[[ Entries provided open ]]
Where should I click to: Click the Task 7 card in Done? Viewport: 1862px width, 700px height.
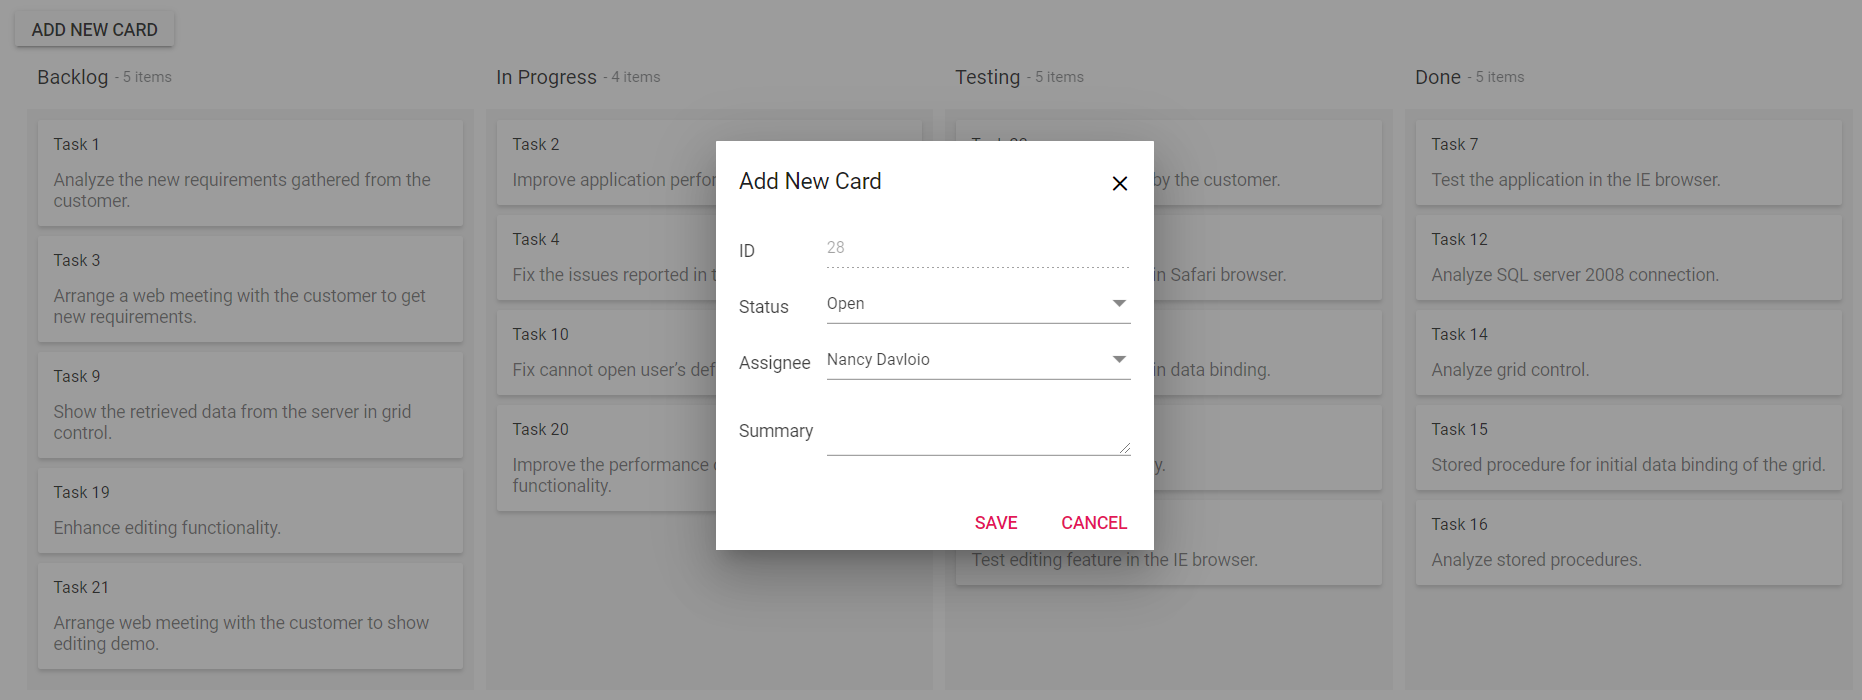1628,162
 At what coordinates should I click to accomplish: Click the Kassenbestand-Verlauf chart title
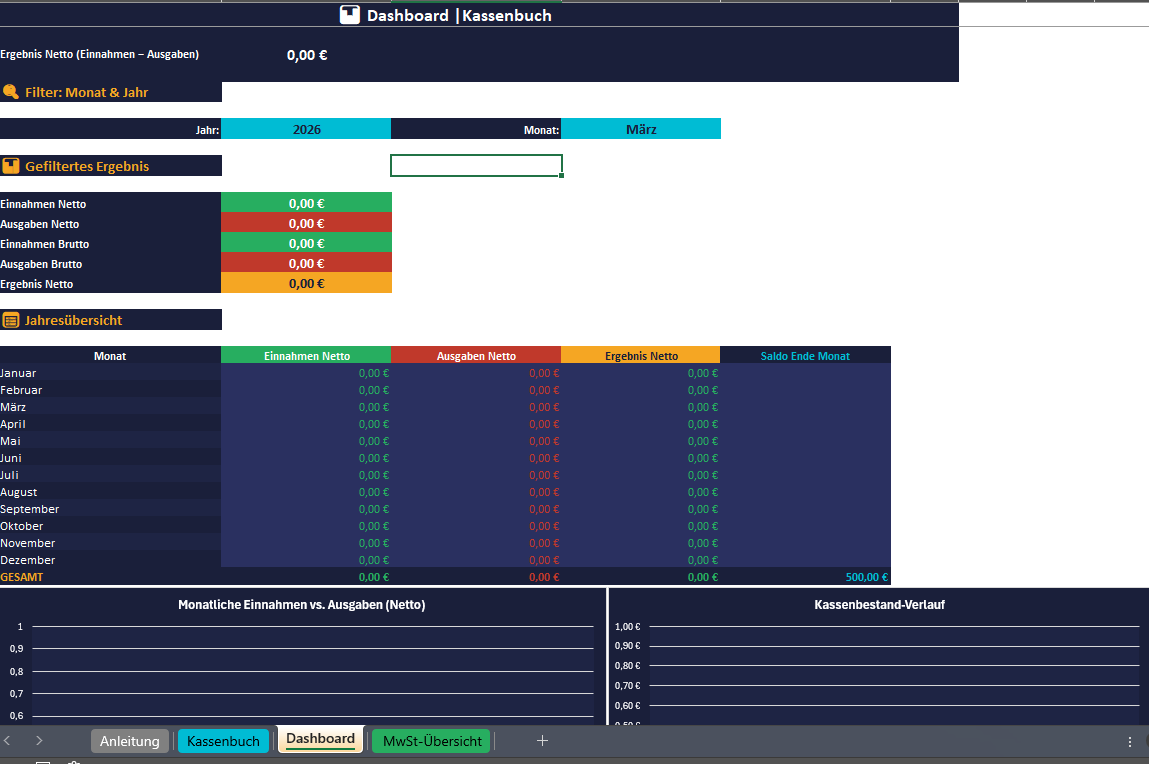coord(879,604)
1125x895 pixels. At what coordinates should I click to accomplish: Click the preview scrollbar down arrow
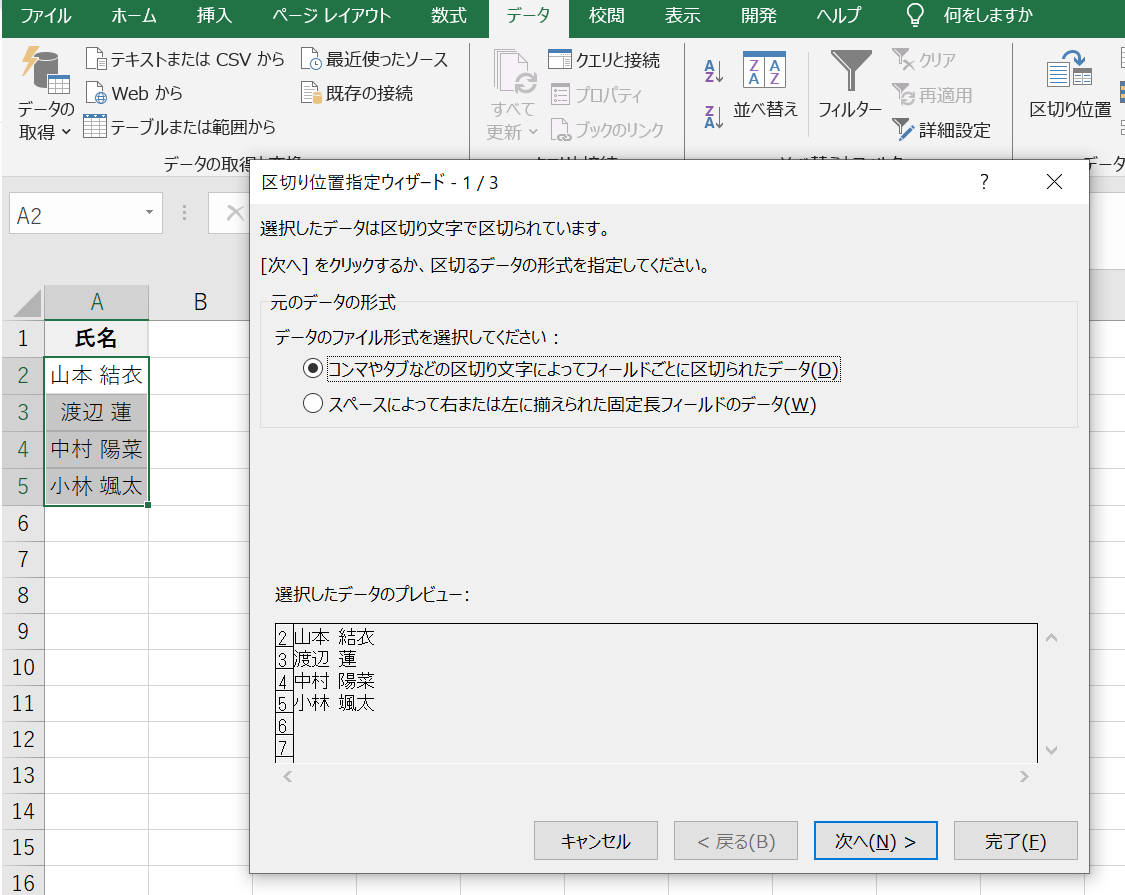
[[ Entries provided closed ]]
Exercise brief |
Every line in the records is to be retyped exactly as it stands; the pictures stay out.

Problem solution |
Where should I click to: Click the Task 7 card in Done? Viewport: 1862px width, 700px height.
1628,162
 At what coordinates should I click to accomplish: Click the Kassenbestand-Verlauf chart title
coord(879,604)
1125x895 pixels. At what coordinates should I click to accomplish: Click the preview scrollbar down arrow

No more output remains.